Law Reference to # 702 Proxy
Statute: F.S. § 617.0721
A proxy is a person appointed by a member to take its place at a meeting and to vote for the member. Every member is entitled by statute to vote by proxy unless the articles of incorporation or the bylaws provide otherwise. The proxy is also the name of the instrument appointing the proxy. Note that a director may not appoint a proxy to take the director’s place and vote at meetings of the board of directors because the office of director is a fiduciary position for which appointment of a proxy would likely constitute a violation of a duty to the corporation.
Law Reference to # 703 Articles of Amendment to Articles of Incorporation
Statutes: F.S. § 617.1001 through F.S. § 617.1009
The statutes authorize the amendment to the Articles of Incorporation and set forth the procedure. The statutes set forth the required contents of the Articles of Amendment, which must be filed with the Department of State with the proper filing fee.

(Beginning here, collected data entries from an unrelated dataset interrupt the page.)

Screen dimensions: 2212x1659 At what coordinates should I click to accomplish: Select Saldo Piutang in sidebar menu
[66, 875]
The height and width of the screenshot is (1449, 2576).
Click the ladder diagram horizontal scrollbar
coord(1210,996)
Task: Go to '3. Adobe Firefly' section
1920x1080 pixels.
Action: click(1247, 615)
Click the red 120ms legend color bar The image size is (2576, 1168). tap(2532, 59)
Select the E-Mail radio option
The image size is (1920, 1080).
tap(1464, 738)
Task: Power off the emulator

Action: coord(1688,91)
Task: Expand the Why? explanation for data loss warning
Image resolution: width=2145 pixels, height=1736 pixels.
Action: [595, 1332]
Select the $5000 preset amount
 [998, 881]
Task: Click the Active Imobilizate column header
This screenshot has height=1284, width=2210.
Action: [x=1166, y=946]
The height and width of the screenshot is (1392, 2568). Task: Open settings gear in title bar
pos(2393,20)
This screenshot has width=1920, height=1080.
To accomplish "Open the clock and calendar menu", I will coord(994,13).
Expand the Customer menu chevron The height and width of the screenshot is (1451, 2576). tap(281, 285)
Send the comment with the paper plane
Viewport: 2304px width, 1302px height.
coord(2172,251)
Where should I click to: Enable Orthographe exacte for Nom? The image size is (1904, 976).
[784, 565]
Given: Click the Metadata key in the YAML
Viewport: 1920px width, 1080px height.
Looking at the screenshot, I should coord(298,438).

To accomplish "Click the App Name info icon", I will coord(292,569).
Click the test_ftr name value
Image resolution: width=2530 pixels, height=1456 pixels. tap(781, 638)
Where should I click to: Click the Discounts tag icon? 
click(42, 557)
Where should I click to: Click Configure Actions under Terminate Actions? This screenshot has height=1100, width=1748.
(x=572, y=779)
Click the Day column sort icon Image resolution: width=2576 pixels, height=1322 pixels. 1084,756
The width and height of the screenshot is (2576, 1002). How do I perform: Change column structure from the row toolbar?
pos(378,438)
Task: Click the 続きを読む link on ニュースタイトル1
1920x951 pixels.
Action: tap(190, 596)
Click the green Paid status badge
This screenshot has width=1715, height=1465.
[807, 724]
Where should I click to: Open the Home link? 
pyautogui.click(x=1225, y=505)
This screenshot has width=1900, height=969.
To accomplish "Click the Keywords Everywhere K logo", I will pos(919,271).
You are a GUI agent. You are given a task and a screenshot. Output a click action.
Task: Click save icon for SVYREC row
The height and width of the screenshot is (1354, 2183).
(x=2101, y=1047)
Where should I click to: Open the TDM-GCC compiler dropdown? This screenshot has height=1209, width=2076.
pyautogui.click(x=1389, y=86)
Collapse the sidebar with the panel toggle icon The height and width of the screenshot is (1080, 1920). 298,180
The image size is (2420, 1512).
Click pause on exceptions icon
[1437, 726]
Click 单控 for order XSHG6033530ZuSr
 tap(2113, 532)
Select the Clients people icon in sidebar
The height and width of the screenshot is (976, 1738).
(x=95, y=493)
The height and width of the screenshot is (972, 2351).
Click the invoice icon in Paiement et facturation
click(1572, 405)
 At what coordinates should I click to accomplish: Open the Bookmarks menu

Law Reference to # 704 List of Whom to Notify After Corporate Name Change
This is a list to be sent to the client after the Articles of Incorporation have been amended
to change the name of the corporation.
Law Reference to # 705 Amendment to Bylaws
Statute: F.S. § 617.0206
This is an example of the form of an amendment to the bylaws. This should not be filed with the Department of State but should be placed in the Documents Book.
Law Reference to # 708 Statement of Change of Registered Office or Agent
Statute: F.S. § 617.0502
The statute requires that this form be filed with the Department of State whenever the registered agent or office is changed.
Law Reference to # 709 Written Action by Consent in Lieu of Meeting of Members
Statute: F.S. § 617.0701
This statute allows the members to adopt resolutions without a meeting if sufficient members sign a written consent. The statute does not specifically require unanimous consent of members. Instead, it depends on how many members are required by the articles of incorporation or bylaws to approve the action. This document should be placed in the Minute Book because it acts in place of a meeting vote. Further procedures are set forth in the statute.
Law Reference to # 710 Unanimous Written Action by Consent in Lieu of Meeting of Board of Directors
Statute: F.S. § 617.0821
This statute allows the board of directors to adopt resolutions without a meeting if all of the directors sign a written consent. Less than unanimous consent is not sufficient. This document should be placed in the Minute Book because it acts in place of a meeting vote.